Supported Compression Formats

  • uncompressed
  • gzip
  • deflate
  • bzip2
  • zstd
  • lz4
  • snappy
  • lzo

JSON

Catalog

  • Hive table in org.apache.hive.hcatalog.data.JsonSerDe format (supported since version 3.0.4)

    1. Supports both primitive and complex types.
    2. Does not support the timestamp.formats SERDEPROPERTIES.
  • Hive table in org.openx.data.jsonserde.JsonSerDe format (supported since version 3.0.6)

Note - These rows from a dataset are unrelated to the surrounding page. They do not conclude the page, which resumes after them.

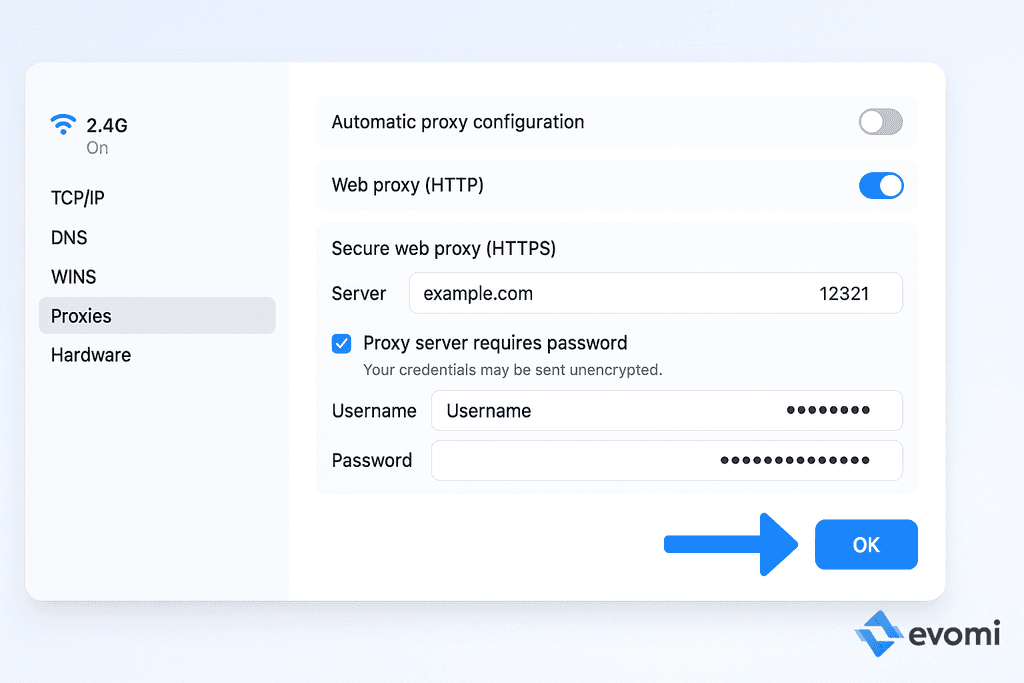This screenshot has height=683, width=1024.
Task: Enable Automatic proxy configuration
Action: click(x=880, y=121)
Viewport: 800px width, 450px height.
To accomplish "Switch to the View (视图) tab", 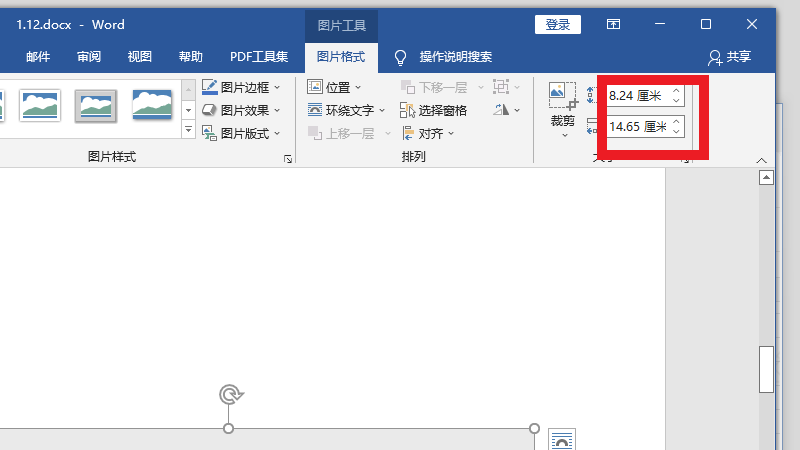I will [x=140, y=57].
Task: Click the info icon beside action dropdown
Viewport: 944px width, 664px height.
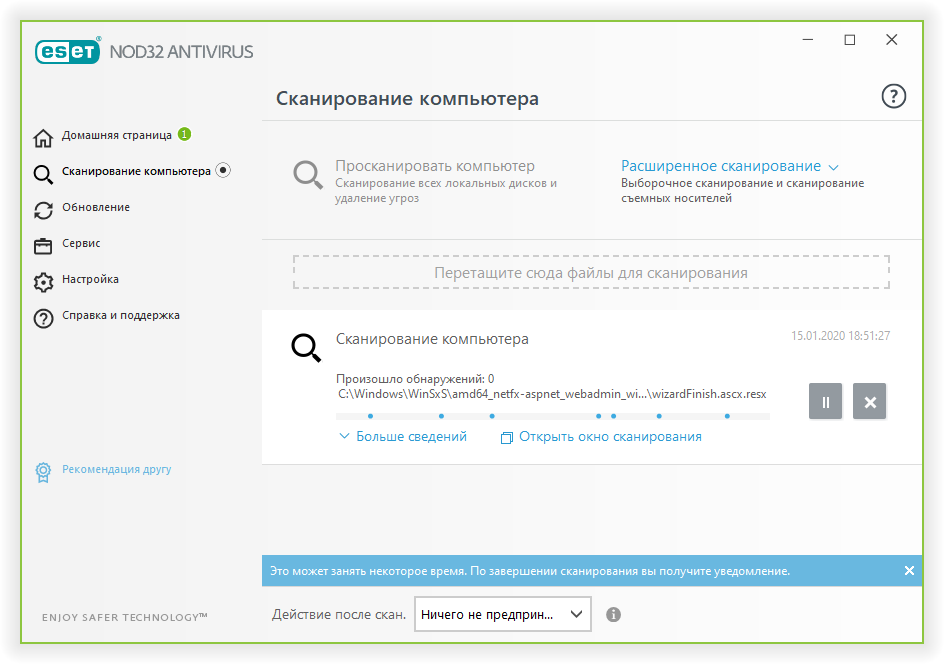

    1. Supports both primitive and complex types.
    2. SERDEPROPERTIES: Only ignore.malformed.json is supported and behaves the same as in this JsonSerDe. Other SERDEPROPERTIES are not effective.
    3. Does not support Using Arrays (similar to Text/CSV format, where all column data is placed into a single array).
    4. Does not support Promoting a Scalar to an Array (promoting a scalar to a single-element array).
    5. By default, Doris can correctly recognize the table schema. However, due to the lack of support for certain parameters, automatic schema recognition might fail. In this case, you can set read_hive_json_in_one_column = true to place the entire JSON row into the first column to ensure the original data is fully read. Users can then process it manually. This feature requires the first column's data type to be String.

Import

Import functionality supports JSON formats. See the import documentation for details.

Character Set

Currently, Doris only supports the UTF-8 character set encoding. However, some data, such as the data in Hive Text-formatted tables, may contain content encoded in non-UTF-8 encoding, which will cause reading failures and result in the following error:

Only support csv data in utf8 codec

In this case, you can set the session variable as follows:

SET enable_text_validate_utf8 = false

This will ignore the UTF-8 encoding check, allowing you to read this content. Note that this parameter is only used to skip the check, and non-UTF-8 encoded content will still be displayed as garbled text.

This parameter has been supported since version 3.0.4.